Exercise details » Please copy exactly the lines from the one containing "The image size" to the end of the entries, both included, and nothing else. Omit every picture.

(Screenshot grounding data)
################
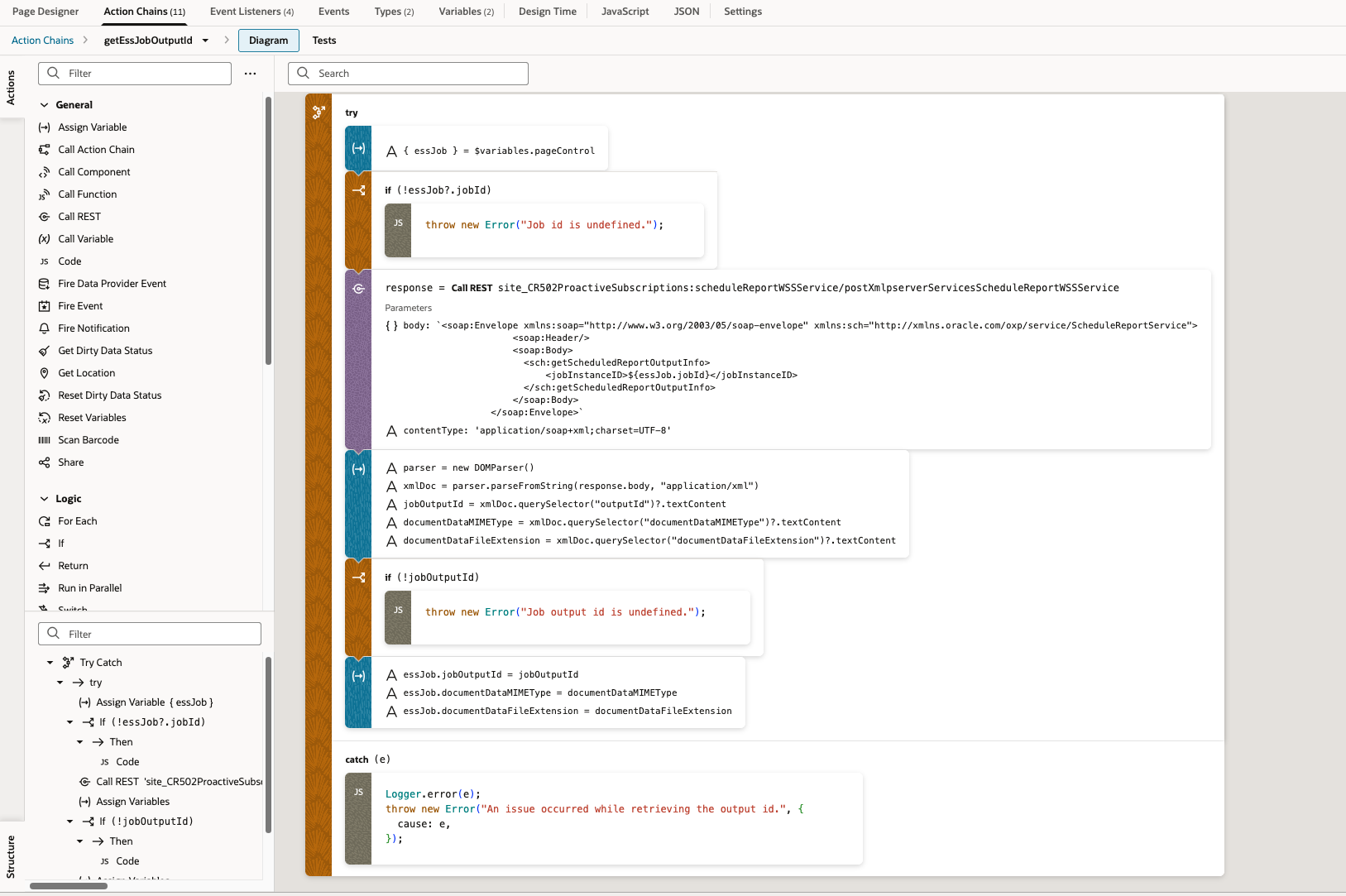This screenshot has height=896, width=1346.
Task: Click the Fire Notification bell icon
Action: (45, 328)
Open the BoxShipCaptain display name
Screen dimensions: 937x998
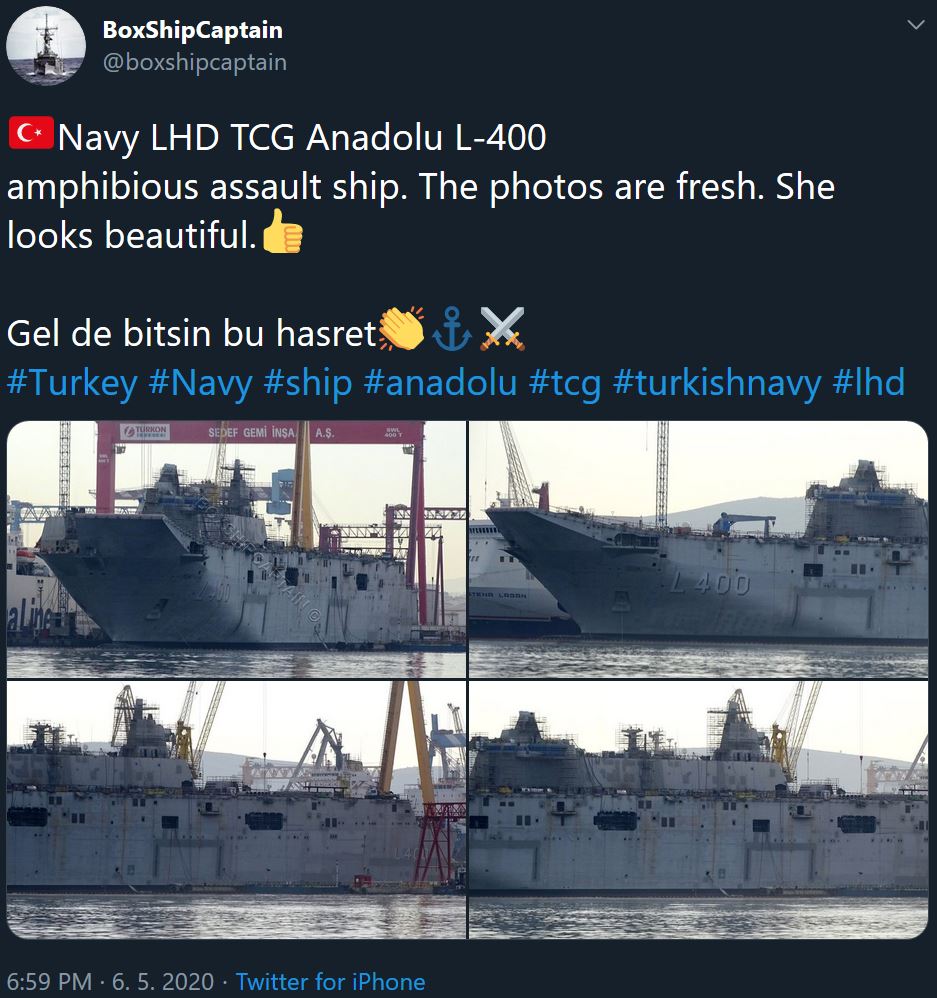tap(192, 30)
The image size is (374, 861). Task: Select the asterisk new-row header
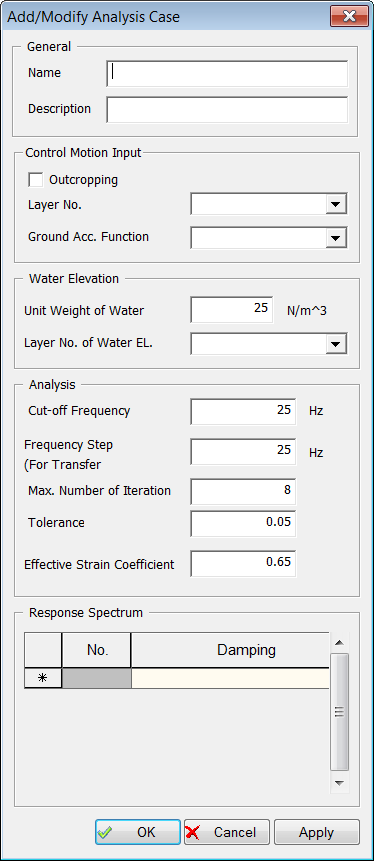click(43, 678)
################
Expected output »
The image size is (374, 861). Task: Select the asterisk new-row header
click(43, 678)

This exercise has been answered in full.